China’s historic attempt to bring samples from Mars to Earth could launch as soon as 2028, two years earlier than previously stated, according to a senior mission official.
The country’s Tianwen-3 mission would carry out two launches “around 2028” to retrieve the Martian samples, chief mission designer Liu Jizhong said at a deep-space exploration event in eastern China’s Anhui province last week.
The projected mission launch is more ambitious than a 2030 target announced by space officials earlier this year, though the timeline has fluctuated in recent years. A 2028 target appears to return to a launch plan described in 2022 by a senior scientist involved with the Tianwen program – a mission profile that would see samples returned to Earth by 2031.
The latest remarks follow China’s landmark success retrieving the first samples from the far side of the moon in June.

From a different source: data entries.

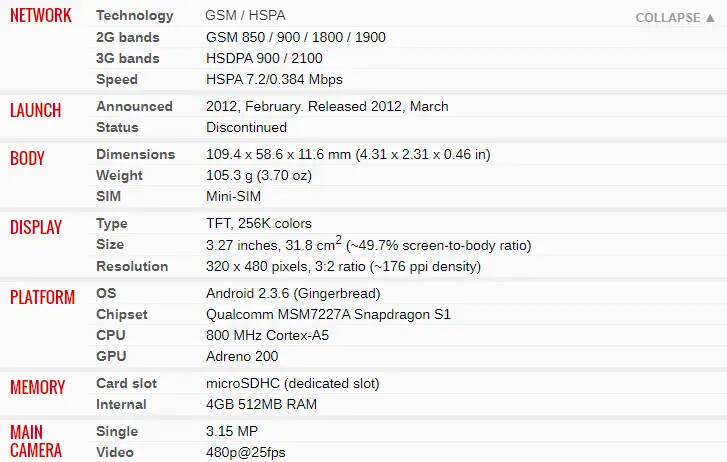Click the Weight label link
The image size is (727, 462).
(119, 175)
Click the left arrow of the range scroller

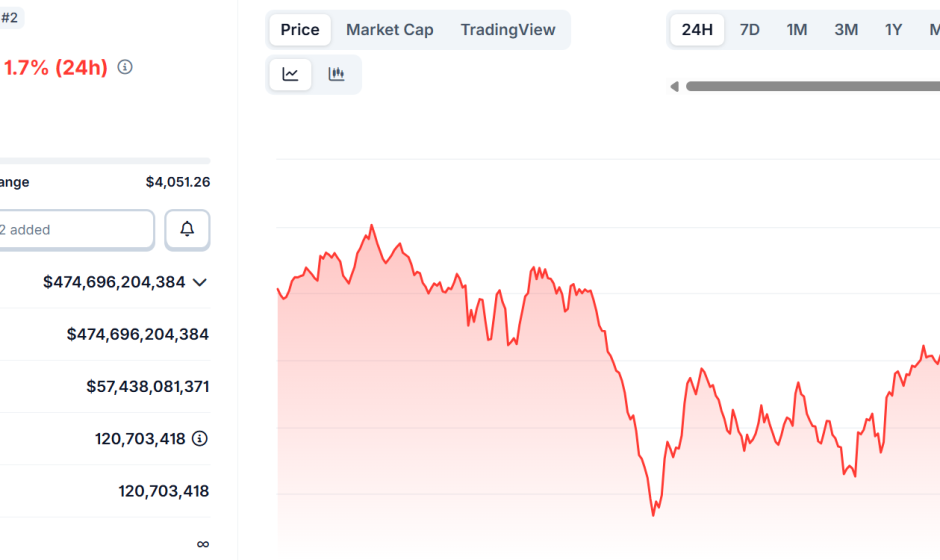[675, 86]
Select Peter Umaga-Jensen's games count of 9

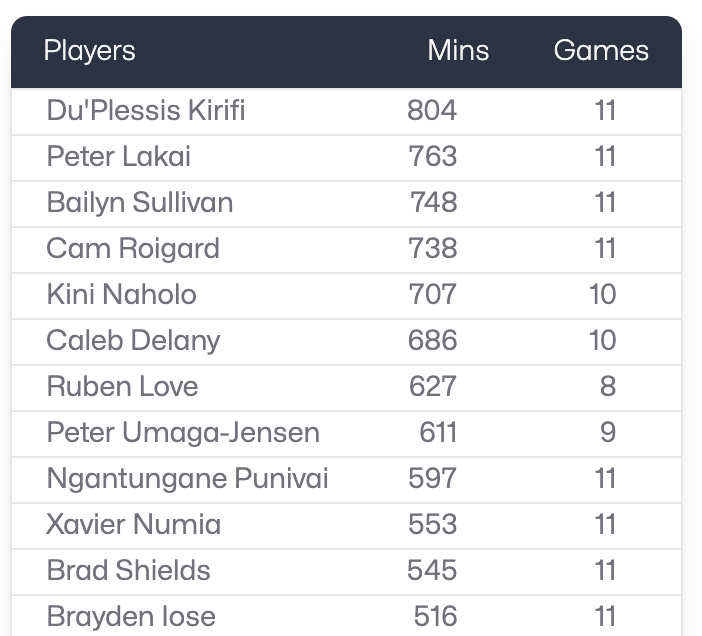pos(608,432)

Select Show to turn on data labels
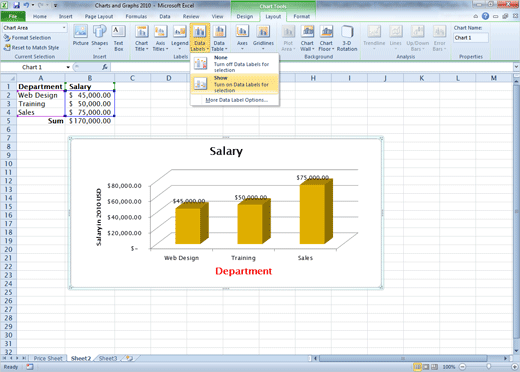click(235, 84)
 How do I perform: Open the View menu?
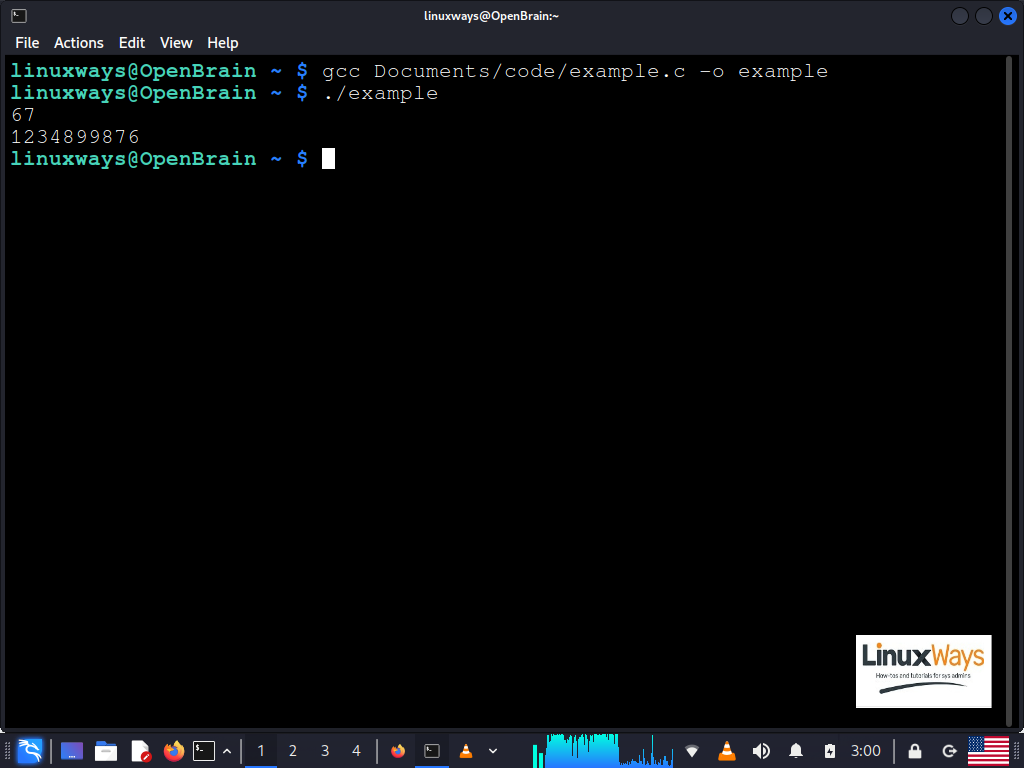[176, 43]
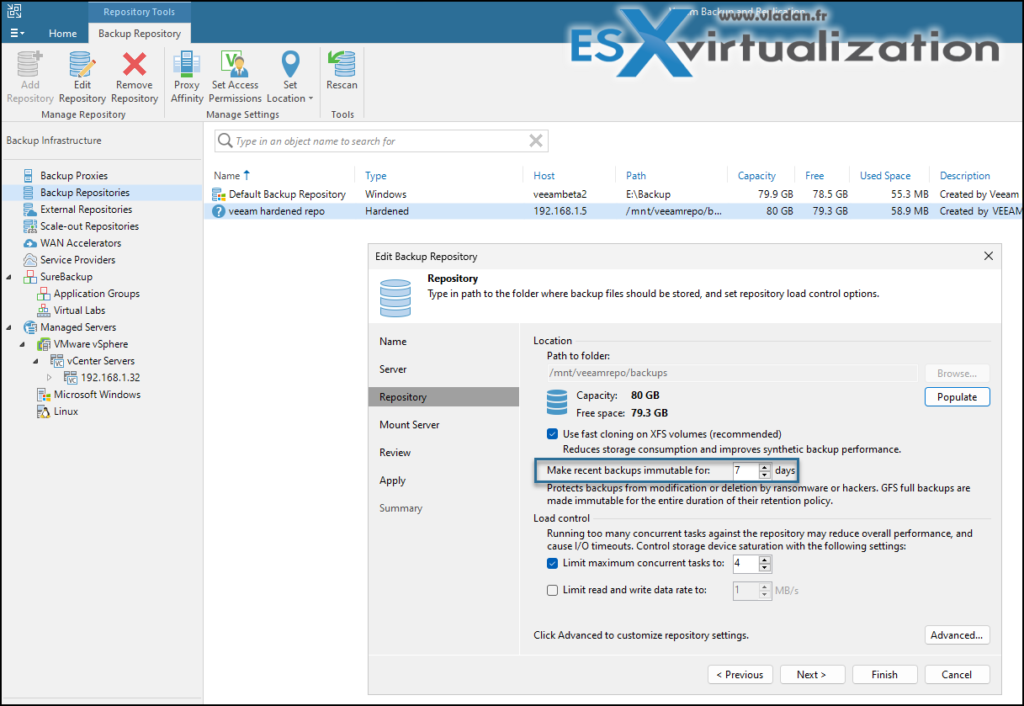Switch to the Home tab
The width and height of the screenshot is (1024, 706).
coord(62,32)
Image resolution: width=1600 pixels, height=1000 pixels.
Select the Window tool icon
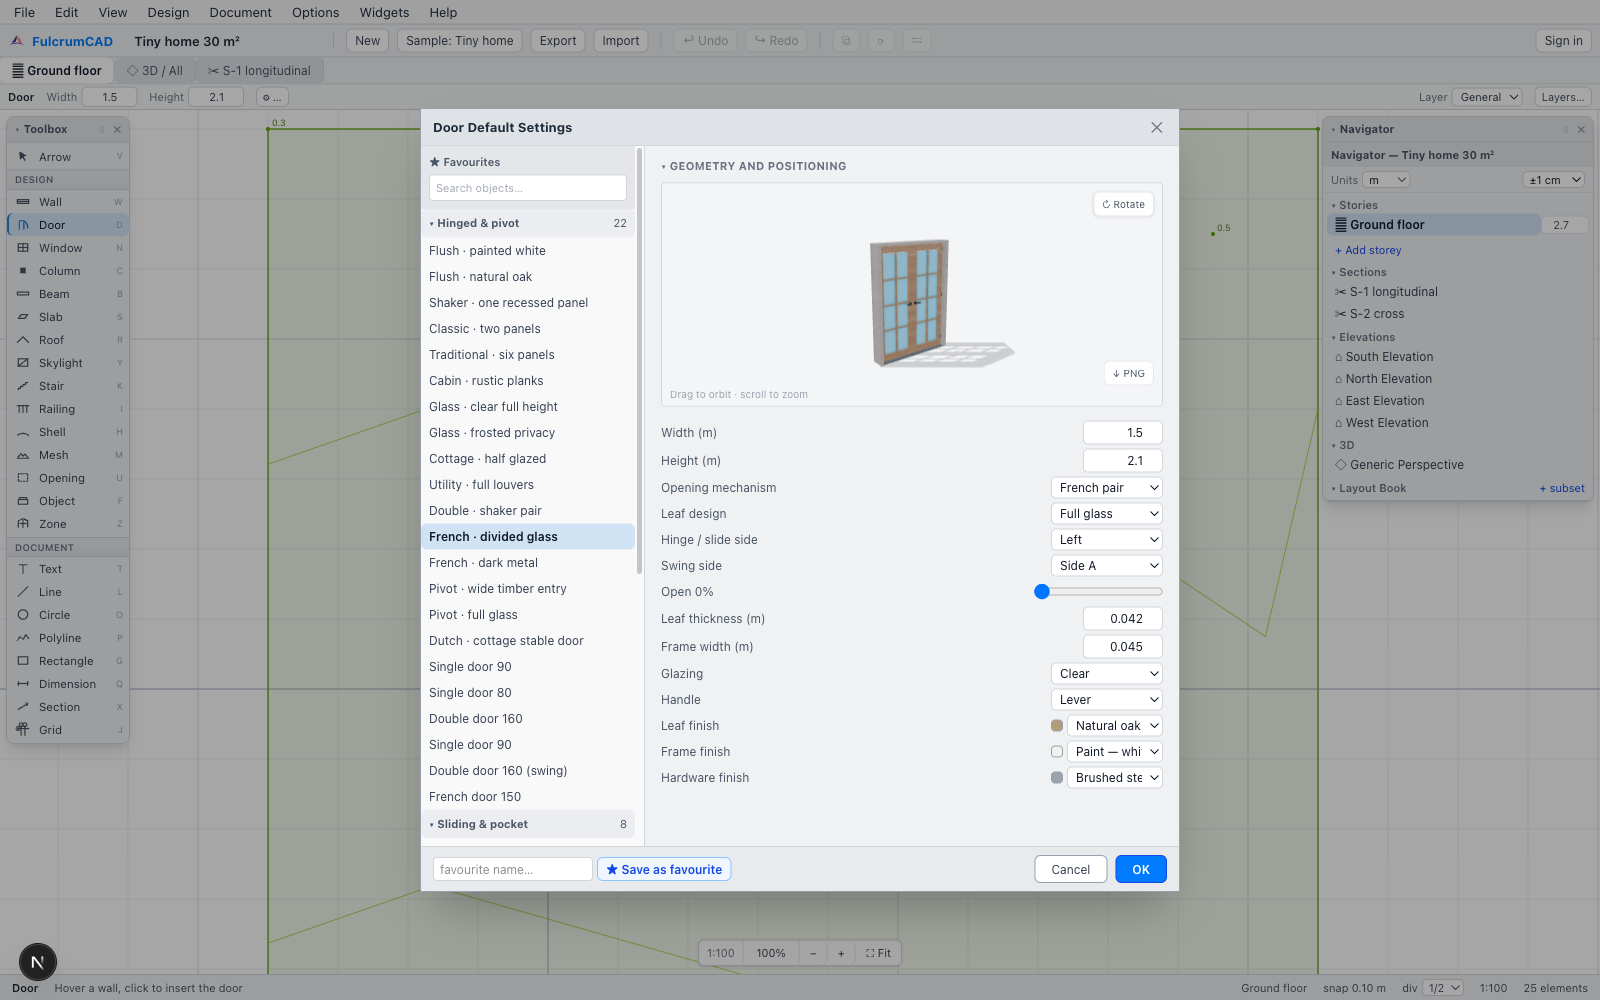(23, 248)
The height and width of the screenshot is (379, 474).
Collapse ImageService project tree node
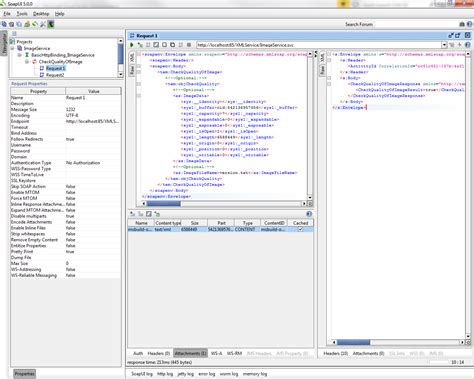pos(12,48)
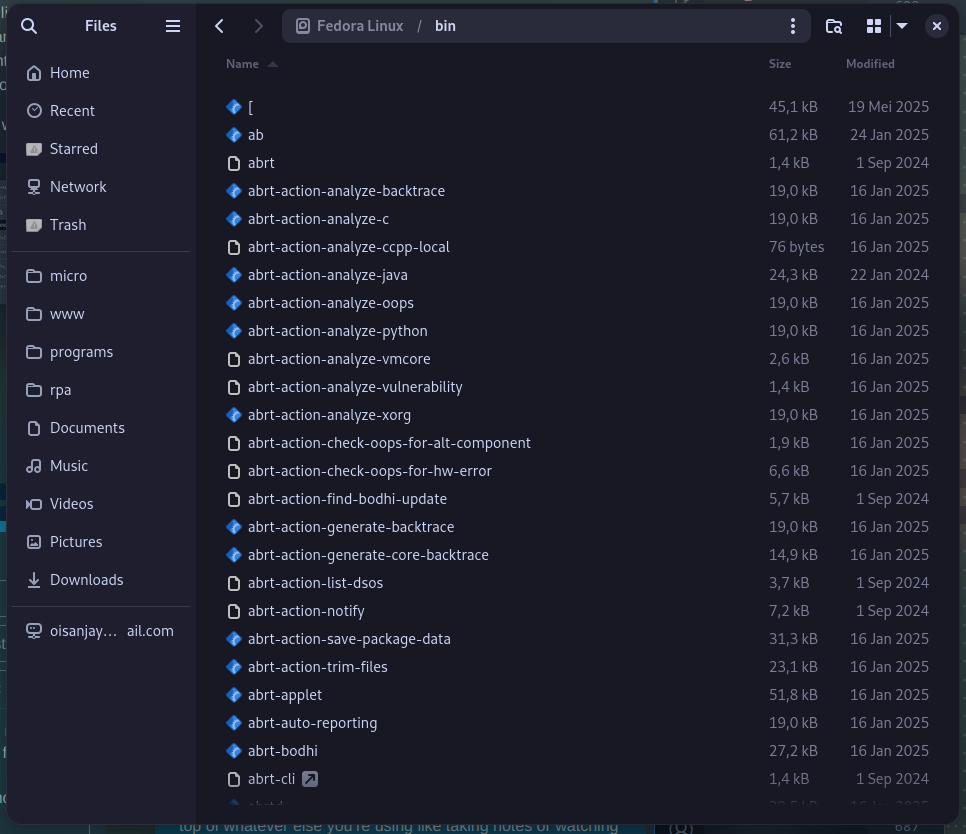Image resolution: width=966 pixels, height=834 pixels.
Task: Select Network in the sidebar
Action: click(78, 187)
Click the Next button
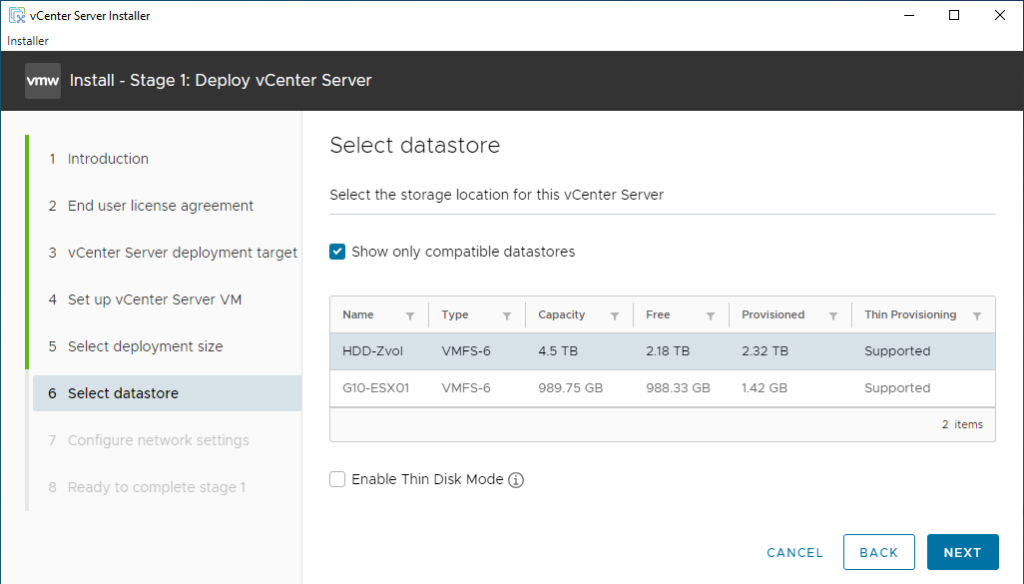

It also comes as an effort by NASA and the European Space Agency to retrieve Mars samples remains under assessment amid concerns over budget, complexity and risk. The US space agency, which first landed on Mars decades ago, said it is evaluating faster and more affordable plans to allow for a speedier result than one that would have returned samples in 2040.
Becoming the first country to return samples from Mars would be a significant accomplishment for China’s ambitious space program and leader Xi Jinping’s stated “eternal dream” to make the country a space power.